Cuántas habrán sido las discusiones entre padres e hijos, amigos o simples conocidos, por imbecilidad de uno, o imbecilidad compartida, entre los padres entre sí, del que cada quien achaca la imbecilidad al otro, su determinación es una tarea imposible de acometer.
Con la llegada de las nuevas tecnologías y redes sociales, la relación y discusión ha alcanzado niveles nunca imaginados.
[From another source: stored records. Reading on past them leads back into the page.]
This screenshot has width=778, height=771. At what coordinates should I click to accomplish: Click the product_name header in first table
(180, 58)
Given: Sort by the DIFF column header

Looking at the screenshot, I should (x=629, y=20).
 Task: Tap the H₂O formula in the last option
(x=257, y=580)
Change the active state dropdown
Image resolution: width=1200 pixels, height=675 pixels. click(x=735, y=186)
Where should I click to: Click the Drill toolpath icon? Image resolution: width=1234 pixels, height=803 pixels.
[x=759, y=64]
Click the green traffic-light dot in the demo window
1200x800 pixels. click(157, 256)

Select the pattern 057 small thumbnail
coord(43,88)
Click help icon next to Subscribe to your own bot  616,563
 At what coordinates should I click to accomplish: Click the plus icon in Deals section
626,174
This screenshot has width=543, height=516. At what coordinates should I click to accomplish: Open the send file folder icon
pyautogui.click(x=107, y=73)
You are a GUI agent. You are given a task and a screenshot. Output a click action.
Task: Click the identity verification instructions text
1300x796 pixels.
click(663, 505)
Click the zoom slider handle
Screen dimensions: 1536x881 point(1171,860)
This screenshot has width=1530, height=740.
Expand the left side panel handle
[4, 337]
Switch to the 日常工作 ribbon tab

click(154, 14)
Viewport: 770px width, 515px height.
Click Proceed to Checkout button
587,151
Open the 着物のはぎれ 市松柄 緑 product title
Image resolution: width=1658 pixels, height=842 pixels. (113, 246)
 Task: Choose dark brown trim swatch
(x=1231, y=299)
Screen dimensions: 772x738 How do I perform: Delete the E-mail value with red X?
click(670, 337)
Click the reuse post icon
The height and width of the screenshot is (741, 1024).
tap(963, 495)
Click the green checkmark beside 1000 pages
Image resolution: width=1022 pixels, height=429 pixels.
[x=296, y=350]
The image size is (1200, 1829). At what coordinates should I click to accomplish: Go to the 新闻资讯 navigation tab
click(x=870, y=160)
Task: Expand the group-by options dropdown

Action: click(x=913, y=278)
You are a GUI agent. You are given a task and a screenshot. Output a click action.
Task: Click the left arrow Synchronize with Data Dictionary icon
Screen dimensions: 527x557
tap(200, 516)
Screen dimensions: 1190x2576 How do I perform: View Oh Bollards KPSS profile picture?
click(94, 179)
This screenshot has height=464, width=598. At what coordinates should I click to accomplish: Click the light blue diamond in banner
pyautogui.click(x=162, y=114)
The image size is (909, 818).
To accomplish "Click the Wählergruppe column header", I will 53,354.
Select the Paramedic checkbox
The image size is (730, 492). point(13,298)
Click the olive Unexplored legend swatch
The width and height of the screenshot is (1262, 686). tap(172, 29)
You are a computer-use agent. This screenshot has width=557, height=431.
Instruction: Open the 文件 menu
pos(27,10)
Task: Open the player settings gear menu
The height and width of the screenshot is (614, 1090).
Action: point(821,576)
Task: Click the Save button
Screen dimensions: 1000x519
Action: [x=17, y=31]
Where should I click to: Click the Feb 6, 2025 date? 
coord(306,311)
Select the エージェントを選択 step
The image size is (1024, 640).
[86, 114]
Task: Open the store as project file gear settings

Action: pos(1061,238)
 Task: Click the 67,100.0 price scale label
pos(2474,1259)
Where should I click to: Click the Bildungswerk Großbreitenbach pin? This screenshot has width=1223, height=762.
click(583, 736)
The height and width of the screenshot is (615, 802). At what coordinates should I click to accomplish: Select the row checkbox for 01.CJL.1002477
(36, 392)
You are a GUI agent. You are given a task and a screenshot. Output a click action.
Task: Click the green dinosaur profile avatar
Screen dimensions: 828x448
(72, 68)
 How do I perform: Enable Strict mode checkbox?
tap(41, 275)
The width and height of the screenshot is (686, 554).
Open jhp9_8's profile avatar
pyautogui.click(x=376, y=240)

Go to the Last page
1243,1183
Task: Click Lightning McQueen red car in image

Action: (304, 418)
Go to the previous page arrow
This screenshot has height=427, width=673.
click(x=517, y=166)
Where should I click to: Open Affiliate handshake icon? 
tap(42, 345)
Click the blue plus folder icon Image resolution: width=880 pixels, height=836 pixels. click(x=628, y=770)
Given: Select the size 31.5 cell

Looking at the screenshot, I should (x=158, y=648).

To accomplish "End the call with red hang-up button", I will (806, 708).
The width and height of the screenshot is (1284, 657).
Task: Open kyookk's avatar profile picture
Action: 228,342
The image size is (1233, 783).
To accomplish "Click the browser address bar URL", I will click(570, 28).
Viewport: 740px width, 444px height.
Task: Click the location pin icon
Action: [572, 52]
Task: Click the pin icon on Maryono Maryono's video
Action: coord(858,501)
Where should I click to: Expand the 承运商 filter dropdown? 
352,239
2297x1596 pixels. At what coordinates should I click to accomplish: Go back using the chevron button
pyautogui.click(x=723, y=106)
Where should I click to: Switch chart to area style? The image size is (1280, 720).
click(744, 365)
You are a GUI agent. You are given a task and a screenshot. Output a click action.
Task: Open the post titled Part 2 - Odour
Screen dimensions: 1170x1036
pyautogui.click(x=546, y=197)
Ahora cualquier estúpido puede, en su legítimo ejercicio de serlo, manifestar abiertamente el derecho a la libertad de expresión y por cualquier medio divulgar el producto de su idiotez, lanzar una personal conclusión que siempre la hará ver como producto de un elevado estudio o erudición providencial, ante lo cual, también en el genuino ejercicio del mismo derecho, pueden quienes quieran sustentar su posición o por el contrario rebatirla, expresar con similar vehemencia sus pareceres.
En la España de hoy, en la que se genera a través de la crisis no solo política, social y económica y a la que ha de agregarse la idea de crisis de la razón, la inteligencia y la sindéresis, encontramos cientos, miles de situaciones que son perfectos ejemplos de discusiones, conversaciones, «diálogos» con estos personajes, con estos idiotas, con estos estúpidos.
Así, pues, tenemos ya algunas luces de cómo acometer una eventual discusión o ”diálogo» con un imbécil, siendo la conclusión más plausible la de no prestarse a entrar en una situación de argumentación circular que en nada contribuya, no solo a superar el diferendo existente, sea este espontáneo o inducido, a veces creado por los que creemos imbéciles, sino para lograr estadios superiores de conciencia y razón individual del mayor número de personas posibles, algo así como un proceso de desimbecilización.
En lo personal, el aprendizaje que saco de estas reflexiones que he mencionado, especialmente la que encabeza el artículo, es que, si bien uno tiene alguna obligación de tratar de ayudar a las personas en condición de idiotez, ello debe hacerse siempre que las mismas deseen hacerlo y salir de su profundo mar de desconocimiento y trivialidad, y jamás se deberá insistir al punto de verse afectado por la necedad ajena en el sentido de que las actuaciones de sus actores se exterioricen de modo tal que pongan en riesgo nuestra integridad, ya que el legítimo derecho al ejercicio activo de la estupidez no debe acarrear consecuencias o efecto alguno para los terceros; por tal razón el grave peligro de que los imbéciles ocupen posiciones públicas, que comprometan la salud de otros, como está ocurriendo en las altas instancias de tan insigne y gloriosa Nación como es España.
“Reclamamos en nombre de la tolerancia el derecho a no tolerar a intolerantes”. -Karl Popper-.